SOURCE RECORDS below:
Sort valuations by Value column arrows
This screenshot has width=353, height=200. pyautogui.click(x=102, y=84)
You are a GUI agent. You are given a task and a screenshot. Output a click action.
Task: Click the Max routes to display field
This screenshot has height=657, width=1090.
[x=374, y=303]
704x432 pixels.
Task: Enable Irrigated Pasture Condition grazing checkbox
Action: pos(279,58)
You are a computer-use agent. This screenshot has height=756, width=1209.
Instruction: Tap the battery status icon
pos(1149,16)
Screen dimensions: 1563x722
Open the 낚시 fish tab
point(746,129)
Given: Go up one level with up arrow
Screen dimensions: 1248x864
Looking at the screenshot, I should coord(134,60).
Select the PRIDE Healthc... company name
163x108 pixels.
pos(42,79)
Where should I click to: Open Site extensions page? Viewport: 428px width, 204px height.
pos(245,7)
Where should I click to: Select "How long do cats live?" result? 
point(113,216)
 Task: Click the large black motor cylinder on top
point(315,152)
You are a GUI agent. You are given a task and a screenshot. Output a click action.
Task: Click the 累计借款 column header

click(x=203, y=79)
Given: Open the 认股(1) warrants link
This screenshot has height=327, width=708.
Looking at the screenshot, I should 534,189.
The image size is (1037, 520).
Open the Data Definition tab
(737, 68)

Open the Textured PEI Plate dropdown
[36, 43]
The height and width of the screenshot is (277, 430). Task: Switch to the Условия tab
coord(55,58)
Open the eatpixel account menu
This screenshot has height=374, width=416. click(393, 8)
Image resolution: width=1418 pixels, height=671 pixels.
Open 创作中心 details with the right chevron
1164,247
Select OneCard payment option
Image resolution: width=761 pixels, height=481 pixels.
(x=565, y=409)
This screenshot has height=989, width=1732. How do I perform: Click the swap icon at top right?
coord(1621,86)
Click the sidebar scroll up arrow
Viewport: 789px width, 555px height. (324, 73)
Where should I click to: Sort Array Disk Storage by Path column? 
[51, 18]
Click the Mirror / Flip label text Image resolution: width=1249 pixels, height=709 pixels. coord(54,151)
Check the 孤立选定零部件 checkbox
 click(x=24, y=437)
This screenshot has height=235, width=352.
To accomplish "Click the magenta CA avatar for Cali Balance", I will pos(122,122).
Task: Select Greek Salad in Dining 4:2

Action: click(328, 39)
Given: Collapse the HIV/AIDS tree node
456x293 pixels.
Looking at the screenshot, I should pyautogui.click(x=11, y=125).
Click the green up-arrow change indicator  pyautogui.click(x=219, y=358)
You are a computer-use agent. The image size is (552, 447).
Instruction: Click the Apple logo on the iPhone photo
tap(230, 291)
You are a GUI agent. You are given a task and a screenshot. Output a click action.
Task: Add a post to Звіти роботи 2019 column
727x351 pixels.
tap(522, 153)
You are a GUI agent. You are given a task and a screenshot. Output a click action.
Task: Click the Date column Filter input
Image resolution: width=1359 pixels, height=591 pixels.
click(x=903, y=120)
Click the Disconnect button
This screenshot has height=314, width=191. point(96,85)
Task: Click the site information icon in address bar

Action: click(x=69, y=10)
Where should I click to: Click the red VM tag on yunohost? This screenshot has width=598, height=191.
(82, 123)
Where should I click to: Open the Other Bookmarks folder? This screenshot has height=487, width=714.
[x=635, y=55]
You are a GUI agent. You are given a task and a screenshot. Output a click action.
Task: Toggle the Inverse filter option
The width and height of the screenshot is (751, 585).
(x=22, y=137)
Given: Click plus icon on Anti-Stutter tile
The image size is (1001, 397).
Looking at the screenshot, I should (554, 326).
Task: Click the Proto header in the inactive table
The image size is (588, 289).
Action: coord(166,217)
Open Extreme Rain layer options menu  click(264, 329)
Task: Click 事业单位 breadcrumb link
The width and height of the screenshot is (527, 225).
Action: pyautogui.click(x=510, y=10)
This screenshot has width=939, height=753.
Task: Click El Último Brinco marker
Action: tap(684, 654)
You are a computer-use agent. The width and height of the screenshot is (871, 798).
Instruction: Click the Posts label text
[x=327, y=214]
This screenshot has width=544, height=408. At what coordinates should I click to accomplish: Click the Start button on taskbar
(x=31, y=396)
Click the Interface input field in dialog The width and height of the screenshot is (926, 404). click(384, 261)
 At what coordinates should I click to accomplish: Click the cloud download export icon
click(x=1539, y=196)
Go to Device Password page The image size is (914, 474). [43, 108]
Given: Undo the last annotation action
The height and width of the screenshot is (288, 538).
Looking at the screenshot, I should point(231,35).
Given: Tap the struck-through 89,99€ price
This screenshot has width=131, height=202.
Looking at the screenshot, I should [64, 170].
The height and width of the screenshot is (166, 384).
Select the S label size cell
End of SOURCE RECORDS.
▶ _REQUIREMENT_:
I'd like the lines above from the one with "Given: Collapse the HIV/AIDS tree node" up to and including the one with "Task: Click the Date column Filter input" copied exactly, with no other lines.

▶ _ANSWER SPACE_:
Given: Collapse the HIV/AIDS tree node
456x293 pixels.
Looking at the screenshot, I should pyautogui.click(x=11, y=125).
Click the green up-arrow change indicator  pyautogui.click(x=219, y=358)
You are a computer-use agent. The image size is (552, 447).
Instruction: Click the Apple logo on the iPhone photo
tap(230, 291)
You are a GUI agent. You are given a task and a screenshot. Output a click action.
Task: Add a post to Звіти роботи 2019 column
727x351 pixels.
tap(522, 153)
You are a GUI agent. You are given a task and a screenshot. Output a click action.
Task: Click the Date column Filter input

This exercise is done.